Exercise = Pictures in the data should be dropped; transcribe exactly the lines from the one that has "Click checkmark beside add a card" through the one that has "Task: Select the Pen tool".

===== Entries shown =====

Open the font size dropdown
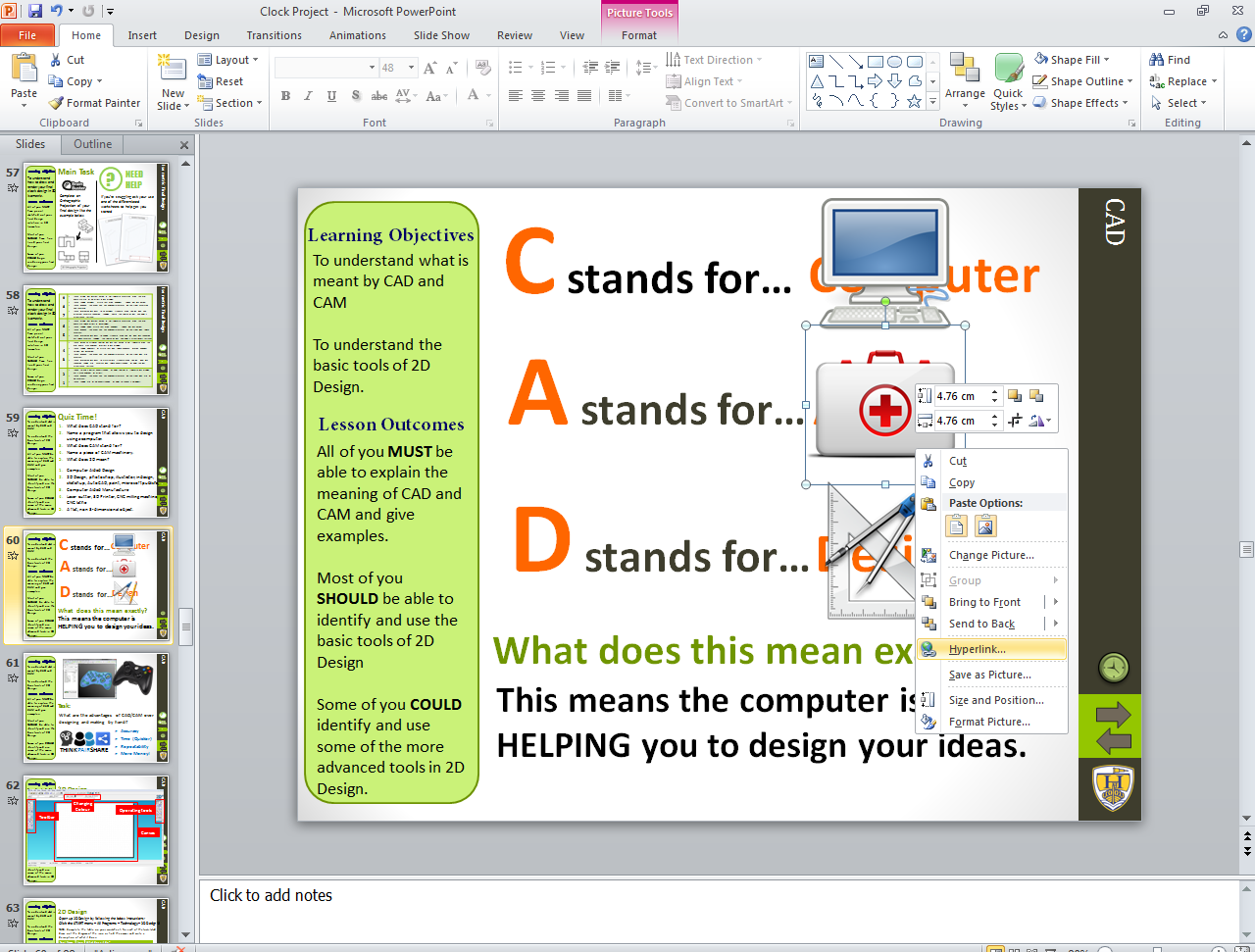The width and height of the screenshot is (1255, 952). (x=410, y=67)
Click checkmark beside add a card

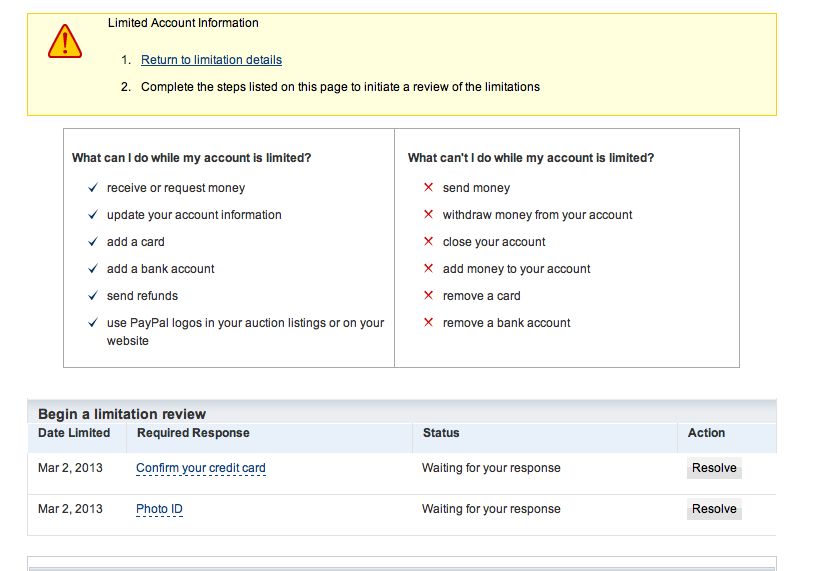[x=93, y=242]
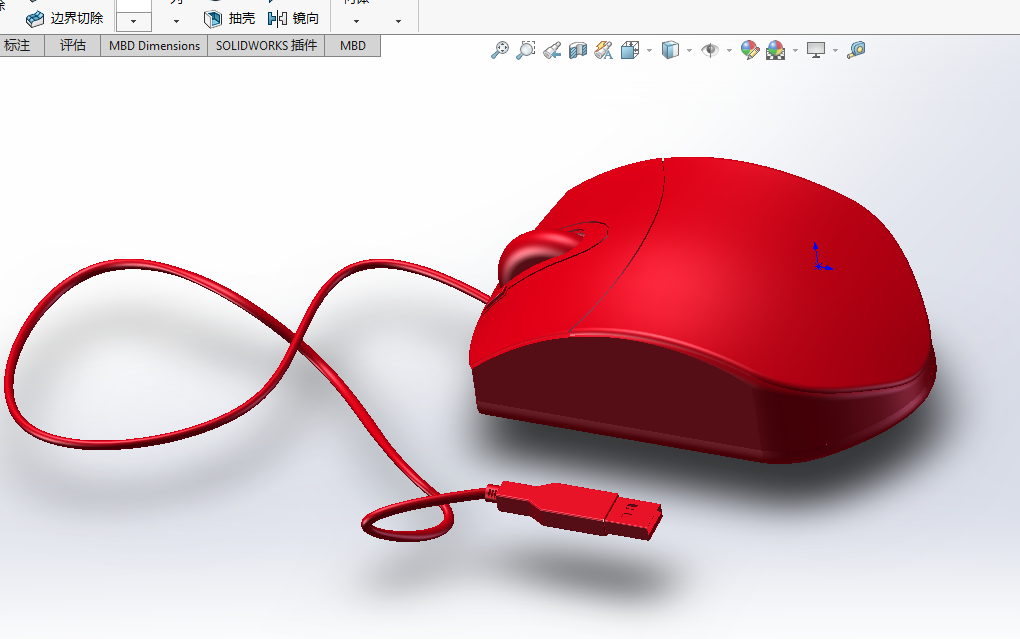Image resolution: width=1020 pixels, height=639 pixels.
Task: Click the Display Style cube icon
Action: [671, 50]
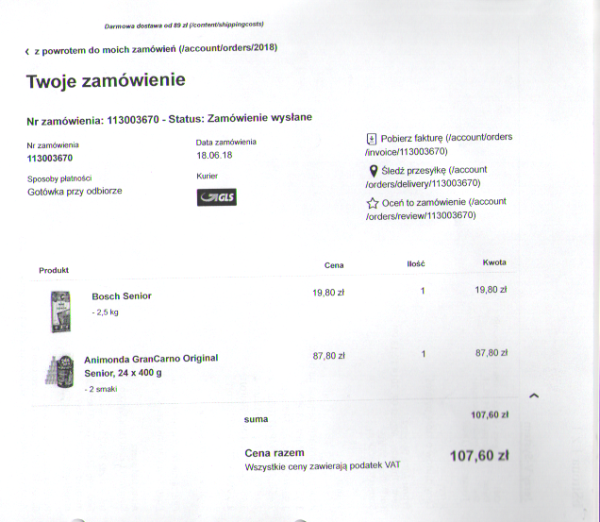The height and width of the screenshot is (522, 600).
Task: Follow 'Śledź przesyłkę' tracking link
Action: click(426, 177)
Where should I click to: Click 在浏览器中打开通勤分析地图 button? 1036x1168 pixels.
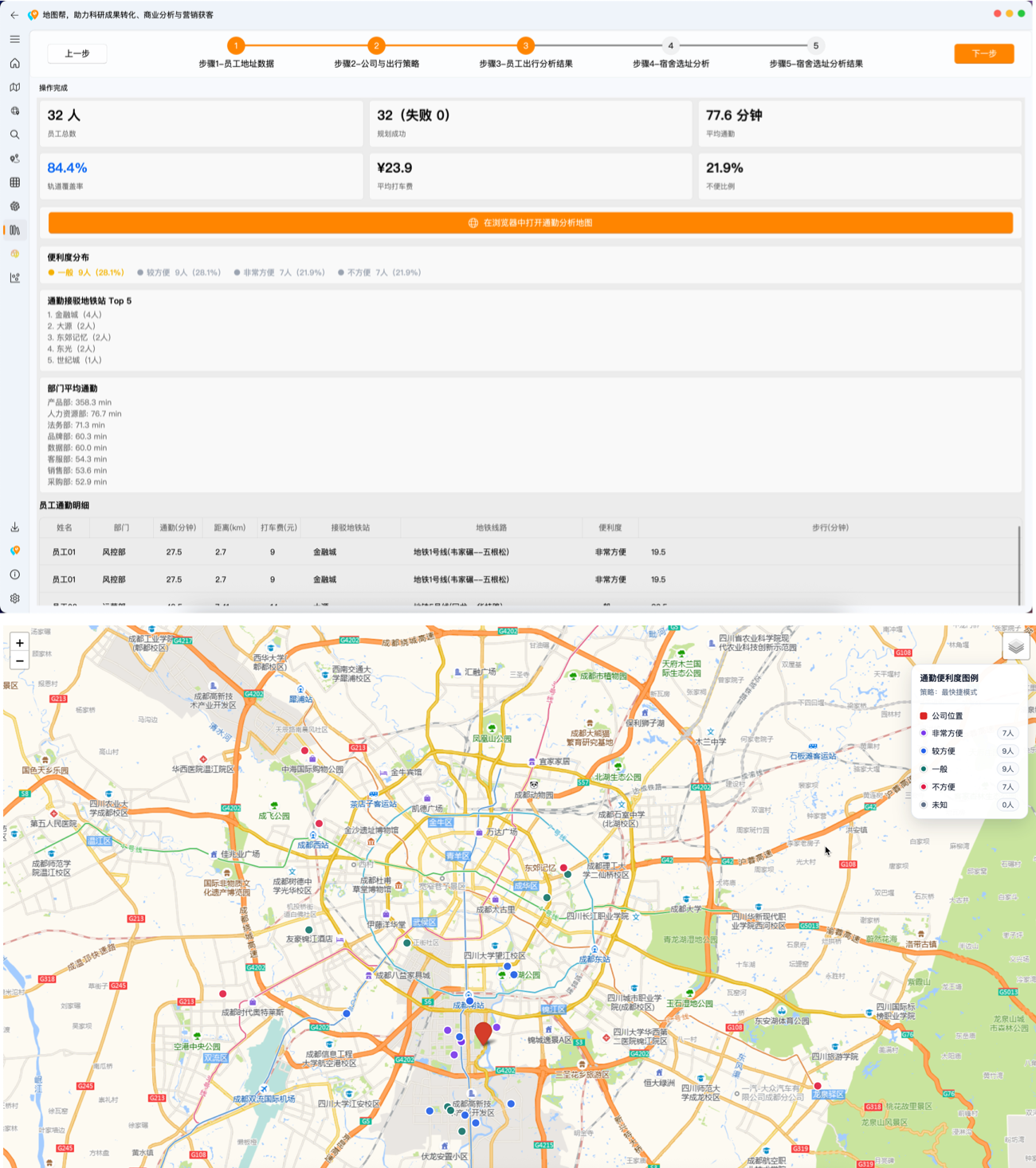tap(530, 223)
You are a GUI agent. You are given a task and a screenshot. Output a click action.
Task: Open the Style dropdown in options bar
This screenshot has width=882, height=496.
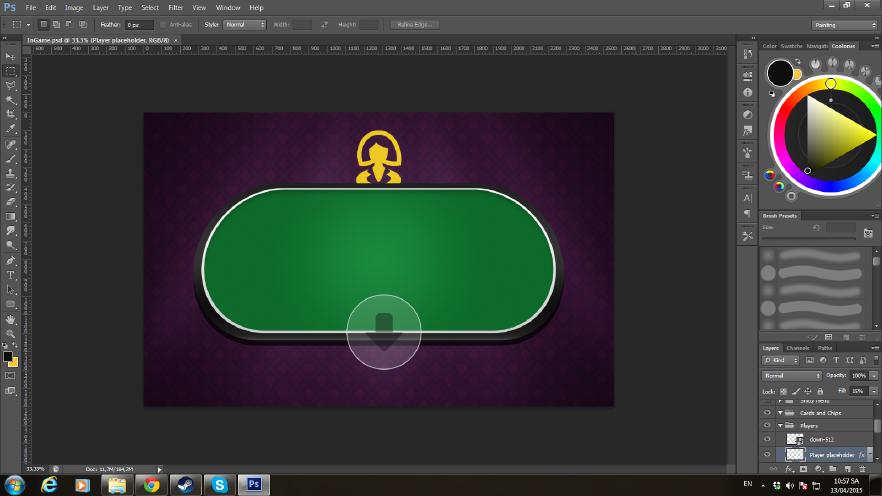[244, 24]
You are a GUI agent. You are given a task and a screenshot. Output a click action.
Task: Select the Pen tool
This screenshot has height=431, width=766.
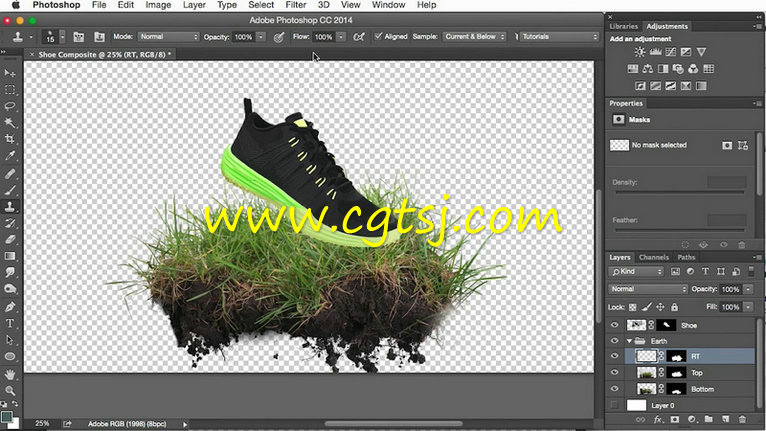click(x=10, y=306)
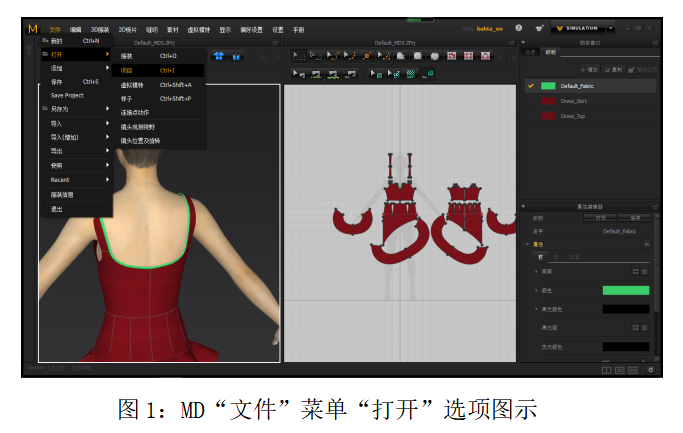Viewport: 683px width, 433px height.
Task: Click the green 颜色 color swatch
Action: tap(625, 290)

=====

The completed task =
Click checkmark beside add a card

[x=93, y=242]
Image resolution: width=1020 pixels, height=639 pixels.
Task: Click the Display Style cube icon
Action: [671, 50]
The height and width of the screenshot is (522, 600).
Task: Follow 'Śledź przesyłkę' tracking link
Action: click(426, 177)
Where should I click to: Click 在浏览器中打开通勤分析地图 button? 1036x1168 pixels.
tap(530, 223)
You are a GUI agent. You are given a task and a screenshot. Output a click action.
Task: Open the Style dropdown in options bar
This screenshot has width=882, height=496.
[244, 24]
You are a GUI agent. You are given a task and a screenshot. Output a click action.
Task: Select the Pen tool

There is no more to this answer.